Creamy red lentil dal, made in minutes, in an instant pot!
Once upon a time, a girl named Ashley, with a food blog came up with this great recipe for red lentil dal, also known as masoor dal. But she had absolutely nothing interesting to say about the dal other than the fact that it was tasty. When she tried explaining this to the bowl of masoor dal, the dal was quite offended. So masoor dal decided HE would take over Ashley’s post and talk a little about himself.
Hi. I’m Red Lentil Dal, but feel free to call me Masoor. I’m taking over Ashley’s blog post today because, frankly, I don’t trust her to do me justice. She thinks the only thing interesting about me is the fact that I taste good. 🙄To be quite honest, as a lentil, I feel a bit misunderstood, and I’d like to take this opportunity to tell you about the real me.
I know what you’re thinking. But Masoor, you’re so popular. You’re everywhere! You’re in every grocery store. Everyone LOVES you.
Yes, it’s true. I’m basically a lentil celebrity. But that doesn’t mean I feel UNDERSTOOD. I sort of feel like no one really knows the real me. I mean, even my name. They call me Red Lentil, but I’m really more orangey-pink/salmon in color, and then after you cook me, I turn into a beautiful shade of gold. Yes. Gold.

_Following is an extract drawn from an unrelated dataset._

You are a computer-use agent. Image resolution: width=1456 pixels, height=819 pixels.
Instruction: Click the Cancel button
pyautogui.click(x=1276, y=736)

And I know everyone knows OF me, but no one really appreciates how truly special I am. I’m not the lentil you bring to a party or introduce to family/friends. Why is that? Everyone loves chana dal for its texture and for how nutty it is, and ugh, don’t get me started on the bigger guys, kidney, and chickpea… they are so full of themselves. They show up at every Indian dinner party.
Everyone thinks of me as this mild, sweet lentil, and I have this reputation for turning to mush under any type of pressure. But I mean, it’s not my fault – I’m a sensitive dude—a quality to be admired. Also, I’m low maintenance. You don’t need to soak me (unless you want to) – just give me a quick rinse and cook. Easy, tasty, and filling – what more could you possibly want?
I know I’m a common lentil, but I’m not ordinary, okay? I am really, really special.
Everyone treats me like I’m old news. Yes, I’ve been around for a while (my ancestors were around before domestication – like 11000BCE), but I’m not history… I’m historic. I mean, I’m mentioned a few times in the Bible… someone (Esau) gave up his birthright (to Jacob) for a bowl of ME (RED lentils). Yeah. I’m also mentioned in early Sanskrit lit (along with my buddies, ma (urad) and mung – who also deserve more love, in my opinion).
I’m also still really relevant now. I’m economical – I’ll keep your pockets and your belly nice and full. And I’m good for the environment, so please appreciate my plant-based awesomeness.
WHEW. Alright. I’ve made my case. You see it now, right? I’m one special lentil. So feel free to keep me on your weekly menu but invite me to a party every now and then too, okay?
If you want to learn more about my bean friends, check out this post about the different lentils used in Indian cooking or read this surprisingly fascinating book about beans, or this interesting read about Indian food history. Enjoy!
“This is the best lentil recipe I have ever, ever made or had. I loved it so much I ate it for breakfast! The onion masala is genius and while it requires prep work, once it’s done the recipes using it have a complexity many of the Indian recipes I’ve made at home lack. I will be making all your recipes that use it!”
Marcella W.
Ingredients
- 1 tablespoon ghee or oil
- 1 teaspoon cumin seeds
- 1 serrano pepper slit in half but still intact
- 3 cups water
- 1 cup red lentils masoor dal, rinsed
- ½ cup onion masala
- 1 teaspoons salt
- ½ teaspoon garam masala
- ¼ teaspoon cayenne or red chili powder to taste
- Cilantro garnish
Instructions
- Press the sauté button, add oil and allow it to heat up for a minute. Add cumin seeds and serrano pepper to the pot. Once the cumin seeds start to brown, add the remaining ingredients to the pot.
- Secure the lid, close the pressure valve and cook for 5 minutes at high pressure.
- Naturally release pressure or wait 10 minutes, then release pressure.
- Adjust salt to taste and add more water if you’d like a thinner dal. The dal will thicken as it cools so if you are reheating it, you’ll likely need to add more water.
Julie says
Hi! I was wondering how much you can increase this recipe in a 6qt IP? I want to make it for a work event, mmmm. I’m assuming I can at least double it? I’m going to make it in the IP, then probably bring it to work and heat in the slow cooker, so I can probably make multiple batches. Thank you! It’s my very favorite dal recipe.